## Task instructions:
Each entry must be printed again without a single change.

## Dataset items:
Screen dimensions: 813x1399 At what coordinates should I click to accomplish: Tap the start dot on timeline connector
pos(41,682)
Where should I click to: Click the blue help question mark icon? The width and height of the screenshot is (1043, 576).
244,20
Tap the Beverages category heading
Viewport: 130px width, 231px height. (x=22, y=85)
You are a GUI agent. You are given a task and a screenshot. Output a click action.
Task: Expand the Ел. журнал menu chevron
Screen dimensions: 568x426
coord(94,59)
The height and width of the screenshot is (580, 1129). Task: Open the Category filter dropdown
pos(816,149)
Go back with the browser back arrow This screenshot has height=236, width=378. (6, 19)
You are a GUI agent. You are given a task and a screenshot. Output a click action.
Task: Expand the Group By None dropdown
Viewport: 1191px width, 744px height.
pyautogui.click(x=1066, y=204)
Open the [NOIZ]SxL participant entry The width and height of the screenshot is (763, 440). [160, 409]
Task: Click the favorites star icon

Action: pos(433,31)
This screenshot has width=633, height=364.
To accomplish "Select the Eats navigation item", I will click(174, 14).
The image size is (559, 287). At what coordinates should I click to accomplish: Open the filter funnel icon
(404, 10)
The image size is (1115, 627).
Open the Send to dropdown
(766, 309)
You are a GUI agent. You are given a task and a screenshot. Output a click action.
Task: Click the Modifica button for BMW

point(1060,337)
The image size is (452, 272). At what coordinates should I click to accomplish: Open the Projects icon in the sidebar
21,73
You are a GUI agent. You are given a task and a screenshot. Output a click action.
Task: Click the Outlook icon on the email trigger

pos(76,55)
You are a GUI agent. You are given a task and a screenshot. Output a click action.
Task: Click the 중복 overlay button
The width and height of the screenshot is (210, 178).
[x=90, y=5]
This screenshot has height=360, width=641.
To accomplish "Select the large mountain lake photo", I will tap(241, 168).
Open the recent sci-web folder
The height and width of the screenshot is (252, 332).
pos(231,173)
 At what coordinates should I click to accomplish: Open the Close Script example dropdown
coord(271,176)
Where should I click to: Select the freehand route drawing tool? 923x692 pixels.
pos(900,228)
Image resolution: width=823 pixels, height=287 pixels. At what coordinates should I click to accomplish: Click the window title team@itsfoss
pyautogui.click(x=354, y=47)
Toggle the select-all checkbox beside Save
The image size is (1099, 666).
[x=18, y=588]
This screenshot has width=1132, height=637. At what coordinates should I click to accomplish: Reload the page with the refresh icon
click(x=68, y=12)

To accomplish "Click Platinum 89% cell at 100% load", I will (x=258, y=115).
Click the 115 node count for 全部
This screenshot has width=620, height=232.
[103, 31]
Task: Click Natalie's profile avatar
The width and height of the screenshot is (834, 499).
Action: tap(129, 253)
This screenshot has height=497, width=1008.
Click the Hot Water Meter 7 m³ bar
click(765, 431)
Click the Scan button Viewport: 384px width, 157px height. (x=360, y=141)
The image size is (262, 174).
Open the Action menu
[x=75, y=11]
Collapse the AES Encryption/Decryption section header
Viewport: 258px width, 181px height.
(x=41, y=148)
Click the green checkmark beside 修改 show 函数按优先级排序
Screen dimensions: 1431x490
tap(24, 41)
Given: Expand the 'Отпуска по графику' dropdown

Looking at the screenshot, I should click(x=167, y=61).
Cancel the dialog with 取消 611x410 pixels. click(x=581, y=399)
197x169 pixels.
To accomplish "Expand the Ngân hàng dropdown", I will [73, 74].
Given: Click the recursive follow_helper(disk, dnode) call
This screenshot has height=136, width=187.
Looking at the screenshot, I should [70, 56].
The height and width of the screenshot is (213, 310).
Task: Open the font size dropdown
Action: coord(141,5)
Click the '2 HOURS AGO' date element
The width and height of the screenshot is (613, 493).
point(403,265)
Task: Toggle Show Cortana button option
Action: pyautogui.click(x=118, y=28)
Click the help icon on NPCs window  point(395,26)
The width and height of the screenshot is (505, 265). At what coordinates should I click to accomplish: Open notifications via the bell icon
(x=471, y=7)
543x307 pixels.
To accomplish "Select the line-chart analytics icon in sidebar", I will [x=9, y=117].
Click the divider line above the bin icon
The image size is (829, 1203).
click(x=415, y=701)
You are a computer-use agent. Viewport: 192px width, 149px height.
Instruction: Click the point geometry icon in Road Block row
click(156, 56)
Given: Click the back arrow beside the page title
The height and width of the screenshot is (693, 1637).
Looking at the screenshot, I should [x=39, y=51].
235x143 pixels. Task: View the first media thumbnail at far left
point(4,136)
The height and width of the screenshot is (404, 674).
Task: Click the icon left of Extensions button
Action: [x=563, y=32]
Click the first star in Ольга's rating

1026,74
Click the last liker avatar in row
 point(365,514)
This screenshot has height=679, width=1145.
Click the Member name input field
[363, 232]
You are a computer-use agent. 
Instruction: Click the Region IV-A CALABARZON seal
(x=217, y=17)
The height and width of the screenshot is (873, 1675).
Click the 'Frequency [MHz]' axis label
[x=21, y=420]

## Answer to this exercise:
Screen dimensions: 813x1399 At what coordinates should I click to accomplish: Tap the start dot on timeline connector
pos(41,682)
Where should I click to: Click the blue help question mark icon? The width and height of the screenshot is (1043, 576).
244,20
Tap the Beverages category heading
Viewport: 130px width, 231px height. (x=22, y=85)
You are a GUI agent. You are given a task and a screenshot. Output a click action.
Task: Expand the Ел. журнал menu chevron
Screen dimensions: 568x426
coord(94,59)
The height and width of the screenshot is (580, 1129). Task: Open the Category filter dropdown
pos(816,149)
Go back with the browser back arrow This screenshot has height=236, width=378. (6, 19)
You are a GUI agent. You are given a task and a screenshot. Output a click action.
Task: Expand the Group By None dropdown
Viewport: 1191px width, 744px height.
pyautogui.click(x=1066, y=204)
Open the [NOIZ]SxL participant entry The width and height of the screenshot is (763, 440). [160, 409]
Task: Click the favorites star icon

Action: pos(433,31)
This screenshot has width=633, height=364.
To accomplish "Select the Eats navigation item", I will click(174, 14).
The image size is (559, 287). At what coordinates should I click to accomplish: Open the filter funnel icon
(404, 10)
The image size is (1115, 627).
Open the Send to dropdown
(766, 309)
You are a GUI agent. You are given a task and a screenshot. Output a click action.
Task: Click the Modifica button for BMW

point(1060,337)
The image size is (452, 272). At what coordinates should I click to accomplish: Open the Projects icon in the sidebar
21,73
You are a GUI agent. You are given a task and a screenshot. Output a click action.
Task: Click the Outlook icon on the email trigger

pos(76,55)
You are a GUI agent. You are given a task and a screenshot. Output a click action.
Task: Click the 중복 overlay button
The width and height of the screenshot is (210, 178).
[x=90, y=5]
This screenshot has height=360, width=641.
To accomplish "Select the large mountain lake photo", I will tap(241, 168).
Open the recent sci-web folder
The height and width of the screenshot is (252, 332).
pos(231,173)
 At what coordinates should I click to accomplish: Open the Close Script example dropdown
coord(271,176)
Where should I click to: Select the freehand route drawing tool? 923x692 pixels.
pos(900,228)
Image resolution: width=823 pixels, height=287 pixels. At what coordinates should I click to accomplish: Click the window title team@itsfoss
pyautogui.click(x=354, y=47)
Toggle the select-all checkbox beside Save
The image size is (1099, 666).
[x=18, y=588]
This screenshot has width=1132, height=637. At what coordinates should I click to accomplish: Reload the page with the refresh icon
click(x=68, y=12)

To accomplish "Click Platinum 89% cell at 100% load", I will (x=258, y=115).
Click the 115 node count for 全部
This screenshot has width=620, height=232.
[103, 31]
Task: Click Natalie's profile avatar
The width and height of the screenshot is (834, 499).
Action: tap(129, 253)
This screenshot has height=497, width=1008.
Click the Hot Water Meter 7 m³ bar
click(765, 431)
Click the Scan button Viewport: 384px width, 157px height. (x=360, y=141)
The image size is (262, 174).
Open the Action menu
[x=75, y=11]
Collapse the AES Encryption/Decryption section header
Viewport: 258px width, 181px height.
(x=41, y=148)
Click the green checkmark beside 修改 show 函数按优先级排序
Screen dimensions: 1431x490
tap(24, 41)
Given: Expand the 'Отпуска по графику' dropdown

Looking at the screenshot, I should click(x=167, y=61).
Cancel the dialog with 取消 611x410 pixels. click(x=581, y=399)
197x169 pixels.
To accomplish "Expand the Ngân hàng dropdown", I will [73, 74].
Given: Click the recursive follow_helper(disk, dnode) call
This screenshot has height=136, width=187.
Looking at the screenshot, I should [70, 56].
The height and width of the screenshot is (213, 310).
Task: Open the font size dropdown
Action: coord(141,5)
Click the '2 HOURS AGO' date element
The width and height of the screenshot is (613, 493).
point(403,265)
Task: Toggle Show Cortana button option
Action: pyautogui.click(x=118, y=28)
Click the help icon on NPCs window  point(395,26)
The width and height of the screenshot is (505, 265). At what coordinates should I click to accomplish: Open notifications via the bell icon
(x=471, y=7)
543x307 pixels.
To accomplish "Select the line-chart analytics icon in sidebar", I will [x=9, y=117].
Click the divider line above the bin icon
The image size is (829, 1203).
click(x=415, y=701)
You are a computer-use agent. Viewport: 192px width, 149px height.
Instruction: Click the point geometry icon in Road Block row
click(156, 56)
Given: Click the back arrow beside the page title
The height and width of the screenshot is (693, 1637).
Looking at the screenshot, I should [x=39, y=51].
235x143 pixels. Task: View the first media thumbnail at far left
point(4,136)
The height and width of the screenshot is (404, 674).
Task: Click the icon left of Extensions button
Action: [x=563, y=32]
Click the first star in Ольга's rating

1026,74
Click the last liker avatar in row
 point(365,514)
This screenshot has height=679, width=1145.
Click the Member name input field
[363, 232]
You are a computer-use agent. 
Instruction: Click the Region IV-A CALABARZON seal
(x=217, y=17)
The height and width of the screenshot is (873, 1675).
Click the 'Frequency [MHz]' axis label
[x=21, y=420]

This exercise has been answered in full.